Required tasks:
[a] Retype the vaccine-timing passage between "There's Figure 3" and "at the gradients.", inclusive.
[b] Pick up the vaccine-timing passage where it stops and keep writing it.

Source passage:
== Segment start ==
An important caveat to the vaccine-latency estimates is that some people will have been infected before they were vaccinated, but still be in the incubation period. These people will not be protected much by the vaccine, obviously, but in the graph they look like they were infected post-vaccination. So when estimating the risk others pose to you, subtract off the approximate incubation period (~7d) from the latency estimates. (But when estimating the risk you pose to others, don't subtract that off, because you could be in the incubation period and not know it.)

There's Figure 3 in this article in the NEJM. It's only a single study, and it concerns only the Pfizer vaccine. You might have seen a crude version of it in this xkcd cartoon. Note that the y-axis is cumulative incidence of Covid-19; to get a measure of its effectiveness at a particular time you should really look at the gradients.
== Segment end ==
Input data:
== Segment start ==
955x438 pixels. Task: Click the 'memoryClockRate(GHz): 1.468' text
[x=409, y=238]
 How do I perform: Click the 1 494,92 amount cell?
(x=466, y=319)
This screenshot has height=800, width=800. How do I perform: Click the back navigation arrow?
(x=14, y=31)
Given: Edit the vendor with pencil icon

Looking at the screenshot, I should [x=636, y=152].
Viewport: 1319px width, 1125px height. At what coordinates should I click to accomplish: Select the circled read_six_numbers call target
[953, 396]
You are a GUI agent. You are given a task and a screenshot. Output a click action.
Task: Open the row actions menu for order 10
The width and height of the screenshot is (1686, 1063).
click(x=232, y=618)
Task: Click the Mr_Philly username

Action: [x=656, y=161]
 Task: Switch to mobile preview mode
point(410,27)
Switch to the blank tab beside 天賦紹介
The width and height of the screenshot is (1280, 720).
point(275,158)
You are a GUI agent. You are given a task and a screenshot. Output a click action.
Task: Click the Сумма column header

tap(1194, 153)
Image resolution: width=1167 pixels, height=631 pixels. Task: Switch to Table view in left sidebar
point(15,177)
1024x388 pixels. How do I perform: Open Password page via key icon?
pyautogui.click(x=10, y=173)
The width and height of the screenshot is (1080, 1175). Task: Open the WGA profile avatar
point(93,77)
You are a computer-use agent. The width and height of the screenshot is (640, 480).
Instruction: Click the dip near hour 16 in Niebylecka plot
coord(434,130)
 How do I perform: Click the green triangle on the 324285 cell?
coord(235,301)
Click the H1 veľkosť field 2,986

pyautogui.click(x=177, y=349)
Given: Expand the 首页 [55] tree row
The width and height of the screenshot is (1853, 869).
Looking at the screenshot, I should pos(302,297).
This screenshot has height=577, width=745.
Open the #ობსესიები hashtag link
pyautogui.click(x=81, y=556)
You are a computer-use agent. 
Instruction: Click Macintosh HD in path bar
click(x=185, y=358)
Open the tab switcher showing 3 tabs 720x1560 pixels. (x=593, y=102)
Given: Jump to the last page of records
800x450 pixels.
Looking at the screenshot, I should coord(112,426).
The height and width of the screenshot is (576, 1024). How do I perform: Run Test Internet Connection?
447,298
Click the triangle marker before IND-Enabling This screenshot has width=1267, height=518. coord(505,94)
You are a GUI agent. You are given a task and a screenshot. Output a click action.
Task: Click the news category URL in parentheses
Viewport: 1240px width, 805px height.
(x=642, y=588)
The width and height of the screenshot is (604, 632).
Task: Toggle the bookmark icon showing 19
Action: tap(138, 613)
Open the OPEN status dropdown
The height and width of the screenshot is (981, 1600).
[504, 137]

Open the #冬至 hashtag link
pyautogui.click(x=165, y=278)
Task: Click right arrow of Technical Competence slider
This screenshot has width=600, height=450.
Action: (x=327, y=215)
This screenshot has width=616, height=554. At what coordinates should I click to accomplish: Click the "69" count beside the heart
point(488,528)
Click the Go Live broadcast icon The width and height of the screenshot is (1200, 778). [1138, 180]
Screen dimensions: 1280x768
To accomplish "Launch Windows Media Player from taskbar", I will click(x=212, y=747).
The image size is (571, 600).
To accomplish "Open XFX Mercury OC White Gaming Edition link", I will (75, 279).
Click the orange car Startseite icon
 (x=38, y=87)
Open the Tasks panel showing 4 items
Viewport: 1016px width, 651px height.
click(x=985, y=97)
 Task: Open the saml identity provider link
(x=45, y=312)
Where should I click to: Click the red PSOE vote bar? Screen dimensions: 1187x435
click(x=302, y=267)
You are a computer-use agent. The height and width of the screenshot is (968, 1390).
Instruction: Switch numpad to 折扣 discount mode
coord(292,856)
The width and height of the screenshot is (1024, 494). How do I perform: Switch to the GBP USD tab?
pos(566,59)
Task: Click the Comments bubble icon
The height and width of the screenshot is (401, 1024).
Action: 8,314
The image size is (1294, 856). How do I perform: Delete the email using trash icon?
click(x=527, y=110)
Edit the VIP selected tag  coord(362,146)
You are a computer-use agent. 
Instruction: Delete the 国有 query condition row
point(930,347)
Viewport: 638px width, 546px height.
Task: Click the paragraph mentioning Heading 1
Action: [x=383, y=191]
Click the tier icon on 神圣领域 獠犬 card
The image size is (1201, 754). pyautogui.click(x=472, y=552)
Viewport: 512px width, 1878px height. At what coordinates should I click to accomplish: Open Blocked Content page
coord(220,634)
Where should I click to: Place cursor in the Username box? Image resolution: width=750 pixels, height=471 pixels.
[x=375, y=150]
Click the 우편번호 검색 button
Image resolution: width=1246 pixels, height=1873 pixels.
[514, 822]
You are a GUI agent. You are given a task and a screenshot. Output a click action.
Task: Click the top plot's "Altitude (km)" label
== Segment end ==
Answers for this exercise:
[a]
There's Figure 3 in this article in the NEJM. It's only a single study, and it concerns only the Pfizer vaccine. You might have seen a crude version of it in this xkcd cartoon. Note that the y-axis is cumulative incidence of Covid-19; to get a measure of its effectiveness at a particular time you should really look at the gradients.

[b]
You can find fat powerpoints by the companies on the FDA's website: J&J, Pfizer, Moderna. Each deck includes a Kaplan-Meier survival curve, showing COVID protection by day-after-vaccine. On the J&J deck it's slide CO-36. The curves for the placebo group and vaccine group get further and further apart as time goes on, with the lines first separating at the 14-day point. I am not sure if this means the vaccinated gain additional protection in week 3, 4, etc., after vaccination, or if it just means that more placebo people get infected as time goes on. What's interesting with the J&J plot is that the lines don't visibly separate until day 14 - naively this makes me want to say the vaccine isn't effective at all till day 14, but biologically that doesn't make sense to me, so I'm not saying that.

A potentially more interesting question is what vaccine effectiveness as a function of time looks like near its protection expiration date. Not much data to answer this one yet. May become relevant in 6 months in a worst case.